*THE PROBLEM*
Output exactly the line containing "Task: Click the Home house icon" and each line after it through the last line of the records, and nothing else.
==== DATA EXTRACT
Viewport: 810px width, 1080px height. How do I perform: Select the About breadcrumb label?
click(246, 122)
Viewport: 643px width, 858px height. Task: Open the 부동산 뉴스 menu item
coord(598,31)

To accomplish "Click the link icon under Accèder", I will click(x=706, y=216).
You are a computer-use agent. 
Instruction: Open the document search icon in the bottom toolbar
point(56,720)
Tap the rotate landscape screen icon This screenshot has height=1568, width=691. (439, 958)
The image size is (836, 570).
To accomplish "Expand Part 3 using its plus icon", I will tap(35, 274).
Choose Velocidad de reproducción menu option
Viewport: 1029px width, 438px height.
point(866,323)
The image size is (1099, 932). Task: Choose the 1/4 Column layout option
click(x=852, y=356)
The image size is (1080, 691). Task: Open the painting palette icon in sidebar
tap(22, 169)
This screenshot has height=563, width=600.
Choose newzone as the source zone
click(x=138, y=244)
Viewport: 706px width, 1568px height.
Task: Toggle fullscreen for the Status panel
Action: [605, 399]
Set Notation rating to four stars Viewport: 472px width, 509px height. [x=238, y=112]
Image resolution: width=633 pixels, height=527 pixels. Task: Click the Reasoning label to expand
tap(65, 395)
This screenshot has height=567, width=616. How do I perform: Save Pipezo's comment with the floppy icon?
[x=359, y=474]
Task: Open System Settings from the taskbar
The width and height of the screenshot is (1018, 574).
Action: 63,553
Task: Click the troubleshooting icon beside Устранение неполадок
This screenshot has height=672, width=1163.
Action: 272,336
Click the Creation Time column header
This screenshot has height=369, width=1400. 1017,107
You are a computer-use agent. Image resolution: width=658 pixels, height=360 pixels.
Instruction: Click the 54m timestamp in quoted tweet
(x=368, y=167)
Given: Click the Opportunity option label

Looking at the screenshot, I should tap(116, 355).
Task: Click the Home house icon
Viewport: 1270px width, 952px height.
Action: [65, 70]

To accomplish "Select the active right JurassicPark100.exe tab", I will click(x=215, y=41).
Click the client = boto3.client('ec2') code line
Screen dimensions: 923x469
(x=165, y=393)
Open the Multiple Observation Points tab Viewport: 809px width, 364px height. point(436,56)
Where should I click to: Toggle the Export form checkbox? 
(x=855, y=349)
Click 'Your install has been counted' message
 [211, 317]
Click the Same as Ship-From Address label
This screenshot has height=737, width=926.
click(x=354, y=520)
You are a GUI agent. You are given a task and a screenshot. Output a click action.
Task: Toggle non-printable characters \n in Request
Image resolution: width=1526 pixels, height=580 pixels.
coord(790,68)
========
*SOLUTION TO THIS EXERCISE*
Task: Click the Home house icon
Viewport: 1270px width, 952px height.
Action: [65, 70]

To accomplish "Select the active right JurassicPark100.exe tab", I will click(x=215, y=41).
Click the client = boto3.client('ec2') code line
Screen dimensions: 923x469
(x=165, y=393)
Open the Multiple Observation Points tab Viewport: 809px width, 364px height. point(436,56)
Where should I click to: Toggle the Export form checkbox? 
(x=855, y=349)
Click 'Your install has been counted' message
 [211, 317]
Click the Same as Ship-From Address label
This screenshot has height=737, width=926.
click(x=354, y=520)
You are a GUI agent. You are given a task and a screenshot. Output a click action.
Task: Toggle non-printable characters \n in Request
Image resolution: width=1526 pixels, height=580 pixels.
coord(790,68)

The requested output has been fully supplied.